Em 1963, iniciou funções como docente de Filosofia, na Faculdade de Letras da Universidade de Lisboa e em 1970 doutorou-se em Filosofia na mesma Faculdade, com a dissertação Homem e Mundo em São Boaventura.

No ano de 1978 realizou provas para Professor Catedrático da FLUL, tendo sido aprovado por unanimidade. Em 1989 publicou a obra A Escola em Debate – Educar ou Profissionalizar? No ano de 1995 publicou Fazer Filosofia – Como e Onde? Em 1998 publicou a obra Em louvor da vida e da morte: ambiente – a cultura ocidental em questão.

Ao longo da sua carreira exerceu inúmeros cargos de relevo, nomeadamente Presidente do Conselho Científico da Faculdade de Letras, Director do Centro da Filosofia da Universidade de Lisboa, foi Membro do Conselho Nacional de Ética para as Ciências da Vida, bem como a  função de Director de diversas revistas, como a Revista da Faculdade de Letras, a revista Philosophica e a revista Pax et Bonum.

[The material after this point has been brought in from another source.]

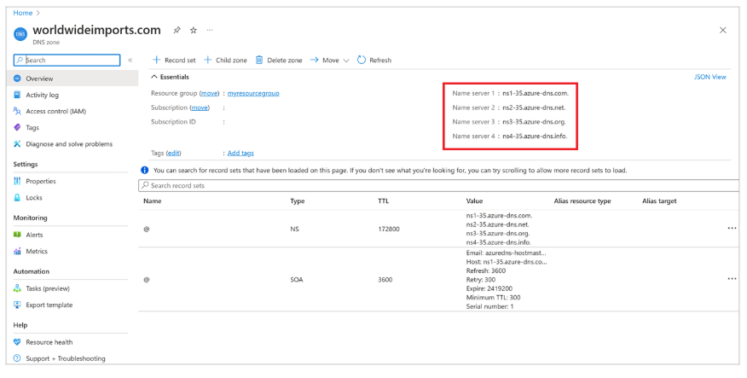The width and height of the screenshot is (747, 378).
Task: Add a new Record set
Action: point(174,61)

Na Universidade Católica Portuguesa exerceu o cargo de Coordenador (e também docente) da Área Científica de Filosofia da Faculdade de Ciências Humanas, foi Director do Instituto de Coordenação Científica (ICIC) e Presidente da Direcção da Sociedade Científica da Universidade Católica Portuguesa.

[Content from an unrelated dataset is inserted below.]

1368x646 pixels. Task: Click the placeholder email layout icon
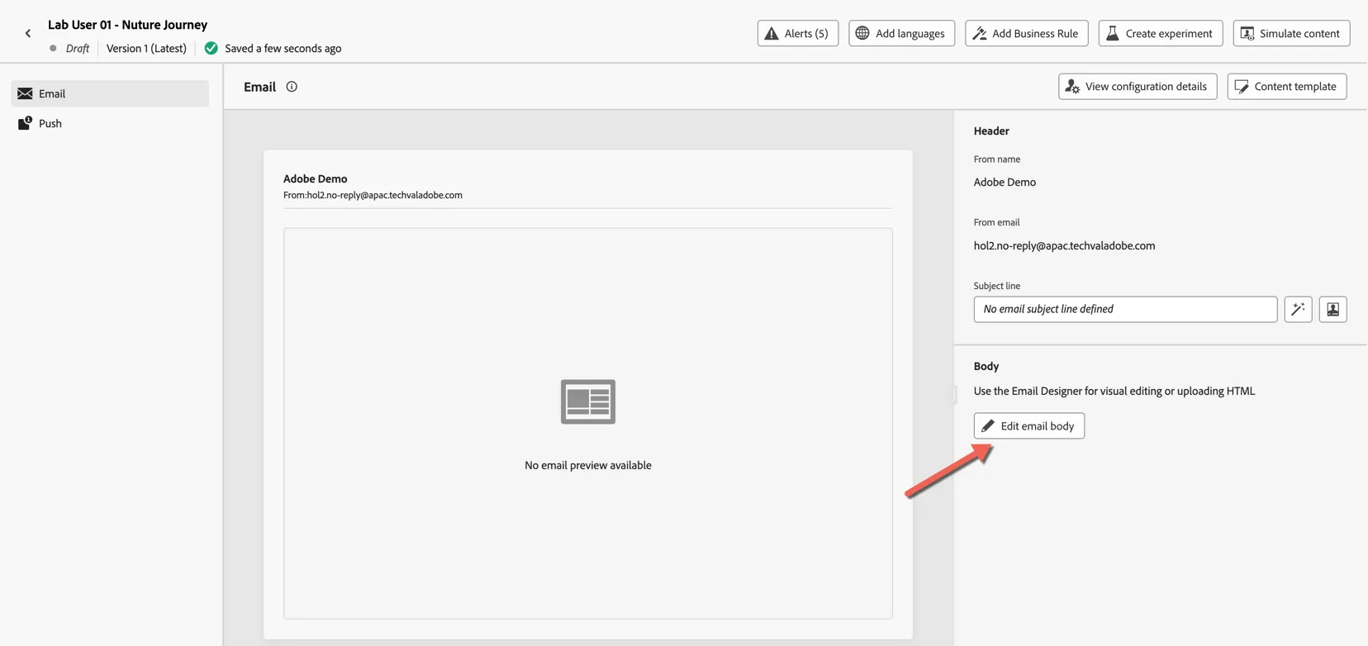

Joaquim Cerqueira Gonçalves foi Membro do Conselho Científico da Revista Portuguesa de Filosofia e Membro do Conselho Científico da Revista Portuguesa de Psicanálise. Recebeu a Condecoração: Grã-Cruz da Ordem de Instrução Pública.

Encontra-se aposentado das suas funções desde 2000. É Sócio efectivo da Academia das Ciências de Lisboa (desde 2008), Académico de Mérito da Academia Portuguesa da História e Sócio da Sociedade Científica da Universidade Católica Portuguesa.

Ao longo da sua carreira, Joaquim Cerqueira Gonçalves escreveu diversas publicações nomeadamente Humanismo Medieval, I: A Natureza do Indivíduo em João Duns Escoto, II: Franciscanismo e Cultura (1971), A Escola em Debate – Educar ou Profissionalizar? (1989), Fazer Filosofia – Como e Onde? (1995), Em Louvor da Vida e da Morte – Ambiente: a Cultura Ocidental em Questão (1998), e mais recentemente Itinerâncias de Escrita. Vol. I – Cultura/Linguagem, (2011), Vol. II - Hermenêutica/ Filosofia (2013) e Vol. III – Escola/Ecologia (no prelo).